It is unclear whether obesity phenotypes measured by different anthropometric indices are associated with a risk of colorectal adenocarcinoma by anatomical location.
We compiled harmonized population-based cohort studies (Cohort of Norway, CONOR) with 143,477 participants that were conducted between 1994 and 2010. General, abdominal, and gluteofemoral obesity were assessed by body mass index (BMI, kg/m2), waist circumference (cm), and hip circumference (cm). Other measures examined were waist to hip ratio, waist to height ratio, and body adiposity index. We performed Cox proportional hazards regression to estimate hazard ratios (HRs) and 95% confidence intervals (CIs) of obesity relative to a risk of colorectal adenocarcinoma.
In total, 2,044 incident cases of colorectal adenocarcinoma were identified. We observed a positive association between waist circumference (high versus low) and adenocarcinoma in the proximal colon (HR = 1.9, 95% CI = 1.5, 2.5) and distal colon (HR = 1.7, 95% CI = 1.3, 2.3) when adjusted for BMI. The association with waist circumference was especially strong in men. BMI was not associated with adenocarcinoma in the colon or rectum after adjusting for waist circumference. We found no association between hip circumference and colorectal adenocarcinoma. When adjusted for BMI plus waist circumference, body adiposity index was negatively associated with adenocarcinoma in the proximal or distal colon.

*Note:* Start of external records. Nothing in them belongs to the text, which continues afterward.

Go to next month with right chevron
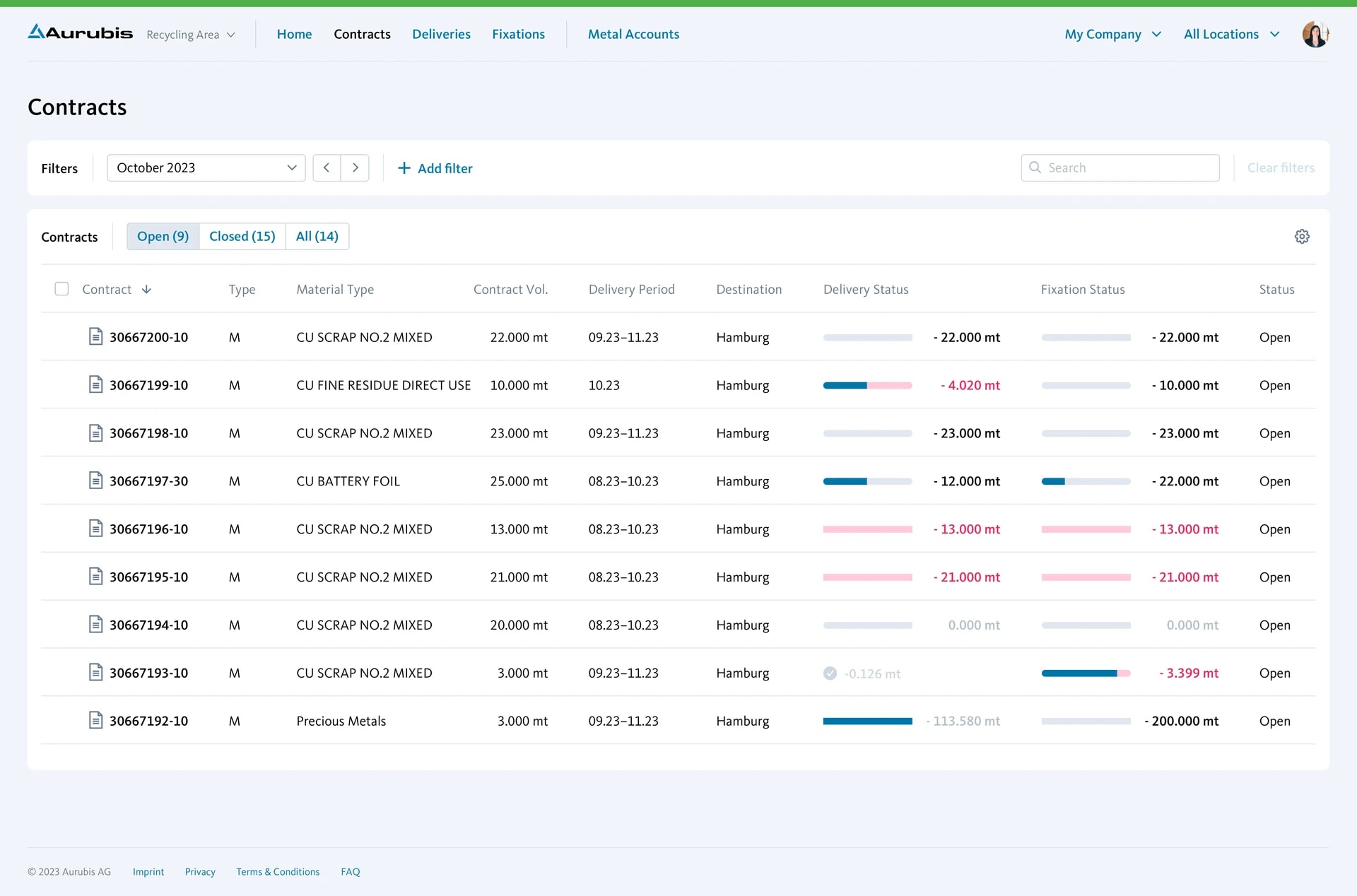Screen dimensions: 1357x896 point(355,167)
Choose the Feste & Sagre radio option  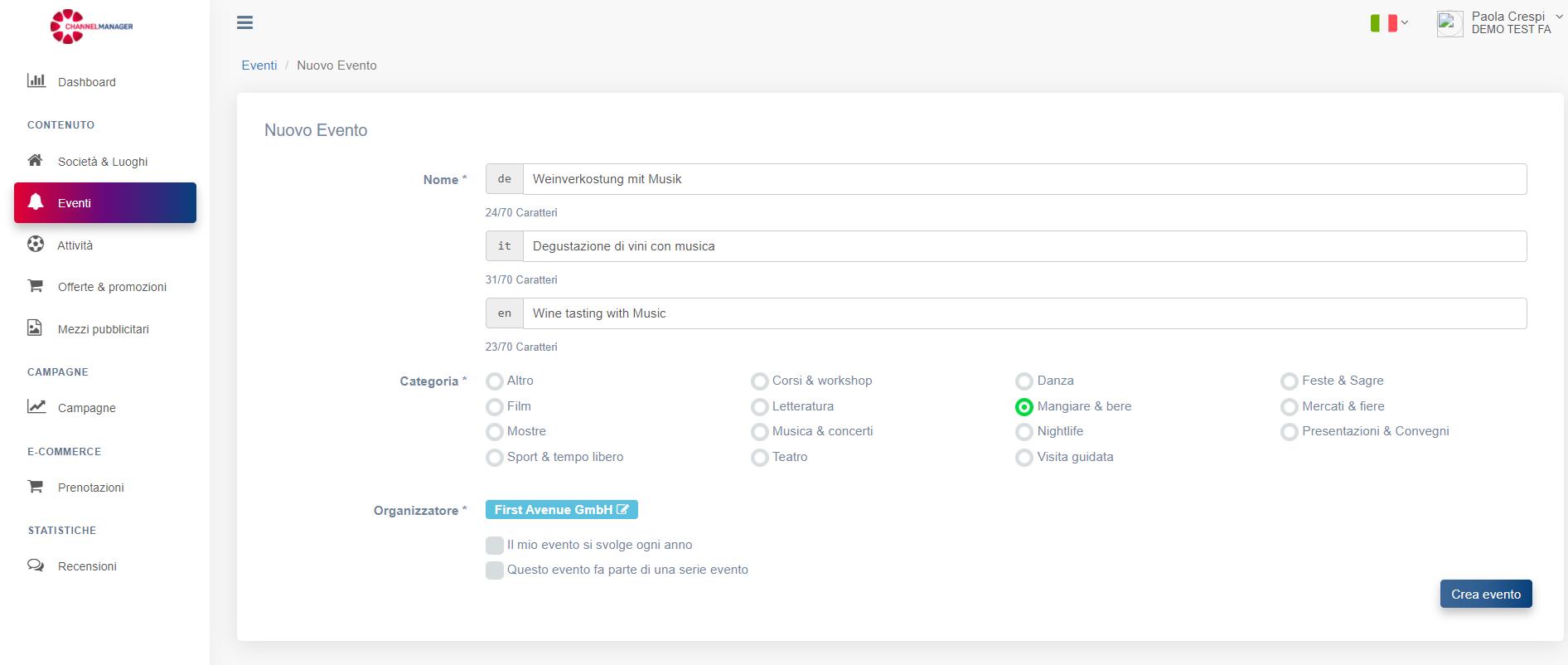pyautogui.click(x=1290, y=381)
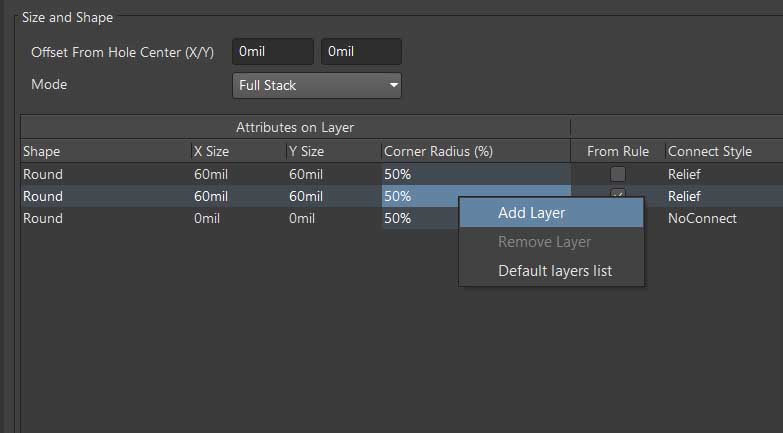Toggle the From Rule checkbox in first row
The image size is (783, 433).
(618, 174)
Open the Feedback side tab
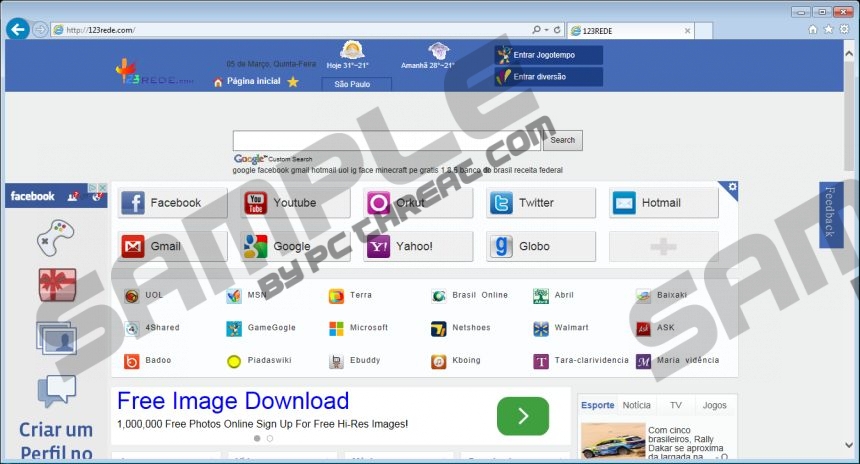The height and width of the screenshot is (464, 860). (x=830, y=213)
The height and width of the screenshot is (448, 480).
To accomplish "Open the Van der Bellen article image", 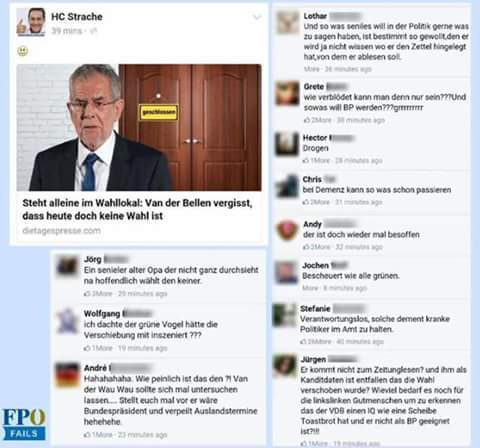I will [x=139, y=127].
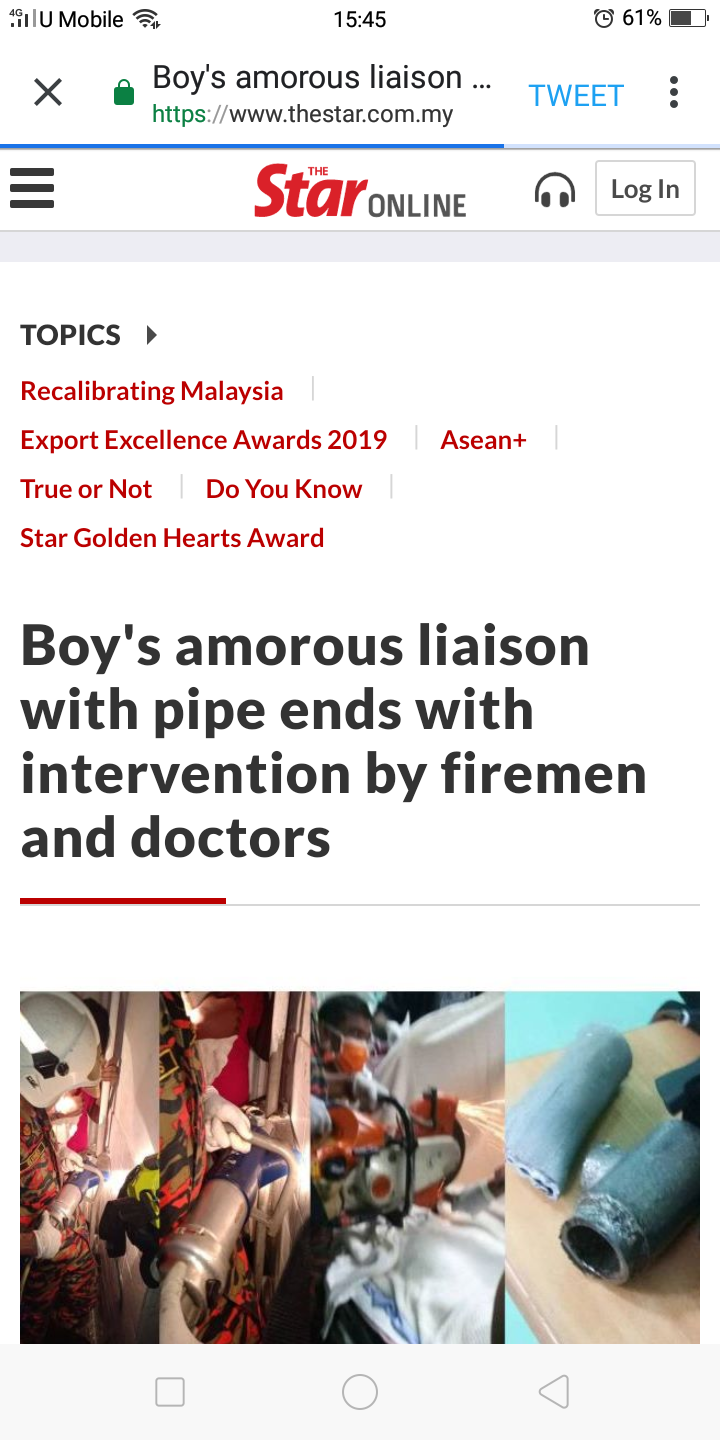Tap the Android home circle button
The height and width of the screenshot is (1440, 720).
point(360,1392)
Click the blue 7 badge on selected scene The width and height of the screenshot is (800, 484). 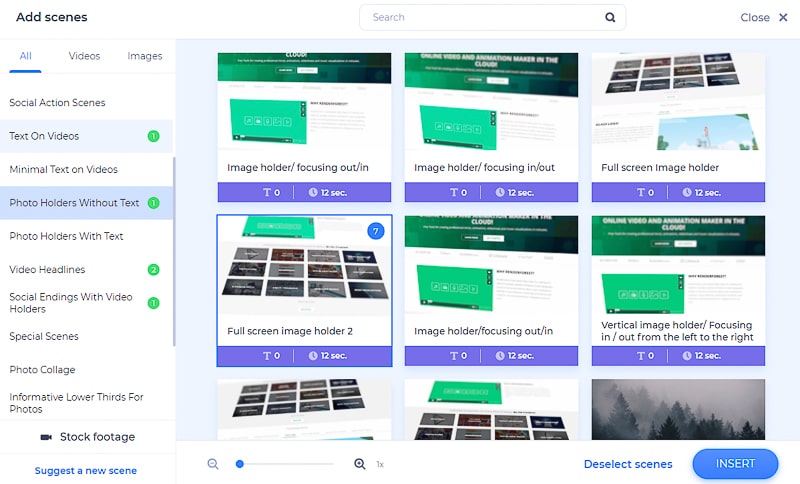tap(376, 231)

Abdominal obesity, but not general or gluteofemoral obesity, was associated with an increased risk of adenocarcinoma in the proximal and the distal colon, especially in men. Muscularity may be negatively associated with risk of colon adenocarcinoma.
From the aDepartment of Molecular Medicine and Surgery, Karolinska Institutet, Stockholm, Sweden; bDepartment of Epidemiology and Biostatistics, Imperial College London, London, United Kingdom; and cHUNT Research Centre, Department of Public Healthand General Practice, Norwegian University of Science and Technology, Levanger, Norway.
Submitted 30 April 2015; accepted 19 January 2016.
Yunxia Lu and Kristian Hveem contributed for conceptualization and design; Eivind Ness-Jensen and Kristian Hveem for data collection; Yunxia Lu for data analysis; all for reporting of results and interpretation of data; Yunxia Lu for drafting of manuscript; all for contribution to critical comments and revisions; all for final approval of the version to be published.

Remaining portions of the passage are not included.